LEADERSHIP LIBRARY
Let Your Life Speak
Parker J. Palmer
IN BRIEF
Parker Palmer’s essay is all about finding your calling, or “vocation” in his language. His push is that we must look inside of ourselves—tapping into our authentic being and wrestling with our shadows—rather than looking to others’ expectations to find that vocation to express it to others.
Key Concepts
On finding one’s “vocation”
"Before you tell your life what you intend to do with it, listen for what it intends to do with you. Before you tell your life what truths and values you have decided to live up to, let your life tell you what truths you embody, what values you represent." (Chapter 1)
“Today I understand vocation quite differently—not as a goal to be achieved but as a gift to be received. Discovering vocation does not mean scrambling toward some prize just beyond my reach but accepting the treasure of true self I already possess. Vocation does not come from a voice ‘out there’ calling me to become something I am not. It comes from a voice ‘in here’ calling me to be the person I was born to be, to fulfill the original selfhood given me at birth by God.” (Chapter 2)

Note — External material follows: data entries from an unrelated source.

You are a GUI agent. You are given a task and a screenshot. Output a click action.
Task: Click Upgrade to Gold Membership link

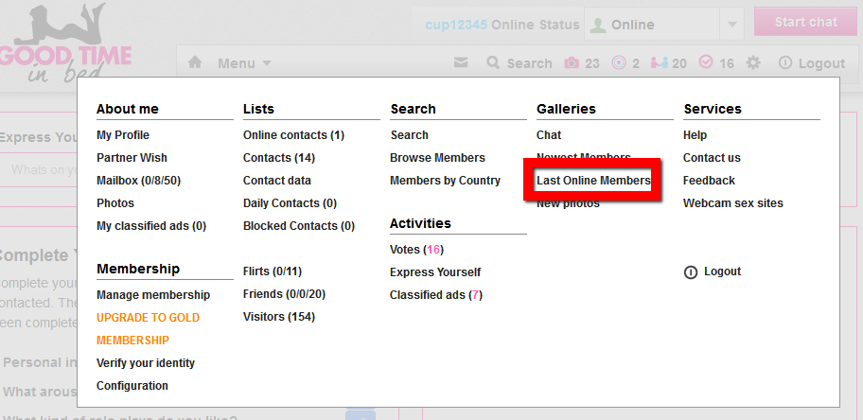(x=148, y=318)
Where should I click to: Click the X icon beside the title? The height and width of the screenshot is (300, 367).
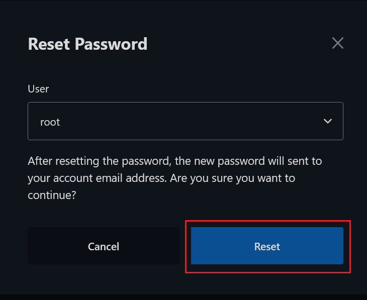338,43
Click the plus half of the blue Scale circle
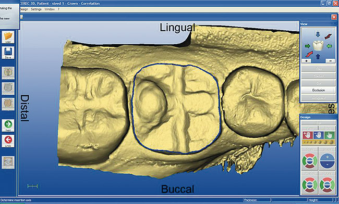The image size is (339, 204). pyautogui.click(x=327, y=157)
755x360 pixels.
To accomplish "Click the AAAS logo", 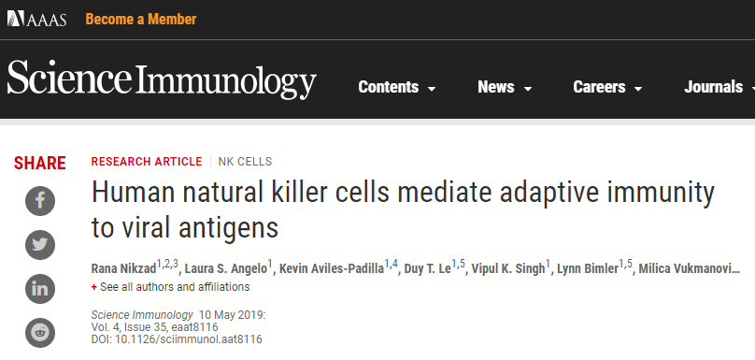I will (x=36, y=19).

It’s easy to get distracted from one’s vocations by the expectations of others
“We arrive in this world with birthright gifts—then we spend the first half of our lives abandoning them or letting others disabuse its of them. As young people, we are surrounded by expectations that may have little to do with who we really are, expectations held by people who are not trying to discern our selfhood but to fit us into slots.”(Chapter 2)
Self-care is critical in being able to truly give one’s vocation to others
“By surviving passages of doubt and depression on the vocational journey, I have become clear about at least one thing: self-care is never a selfish act—it is simply good stewardship of the only gift I have, the gift I was put on earth to offer to others. Anytime we can listen to true self and give it the care it requires, we do so not only for ourselves but for the many others whose lives we touch.” (Chapter 2)

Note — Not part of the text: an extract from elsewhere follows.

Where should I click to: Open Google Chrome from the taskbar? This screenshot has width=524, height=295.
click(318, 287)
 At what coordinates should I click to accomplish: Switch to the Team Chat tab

Living one’s vocation means understanding and working within one’s limits
“We can learn as much about our nature by running into our limits as by experiencing our potentials.” (Chapter 3)
“If I try to be or do something noble that has nothing to do with who I am, I may look good to others and to myself for a while. But the fact that I am exceeding my limits will eventually have consequences. I will distort myself, the other, and our relationship—and may end up doing more damage than if I had never set out to do this particular ‘good.’” (Chapter 3)

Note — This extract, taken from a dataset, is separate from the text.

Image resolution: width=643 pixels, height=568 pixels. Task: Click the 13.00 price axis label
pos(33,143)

“We will become better teachers not by trying to fill the potholes in our souls but by knowing them so well that we can avoid falling into them.” (Chapter 3)
Leaders focus on their inner game
“Authentic leaders in every setting—from families to nation-states—aim at liberating the heart, their own and others', so that its powers can liberate the world.” (Chapter 5)
“Why must we go in and down? Because as we do so, we will meet the darkness that we carry within ourselves—the ultimate source of the shadows that we project onto other people. If we do not understand that the enemy is within, we will find a thousand ways of making someone ‘out there’ into the enemy, becoming leaders who oppress rather than liberate others.” (Chapter 5)
We should live with an assumption of abundance rather than scarcity
“The irony, often tragic, is that by embracing the scarcity assumption, we create the very scarcities we fear. If I hoard material goods, others will have too little and I will never have enough. If I fight my way up the ladder of power, others will be defeated and I will never feel secure. If I get jealous of someone I love, I am likely to drive that person away. If I cling to the words I have written as if they were the last of their kind, the pool of new possibilities will surely go dry.” (Chapter 6)
Quotables
“There may be moments in life when we are so unformed that we need to use values like an exoskeleton to keep us from collapsing. But something is very wrong if such moments recur often in adulthood.”(Chapter 1)
“The deepest vocational question is not ‘What ought I to do with my life?’ It is the more elemental and demanding ‘Who am I? What is my nature?’” (Chapter 2)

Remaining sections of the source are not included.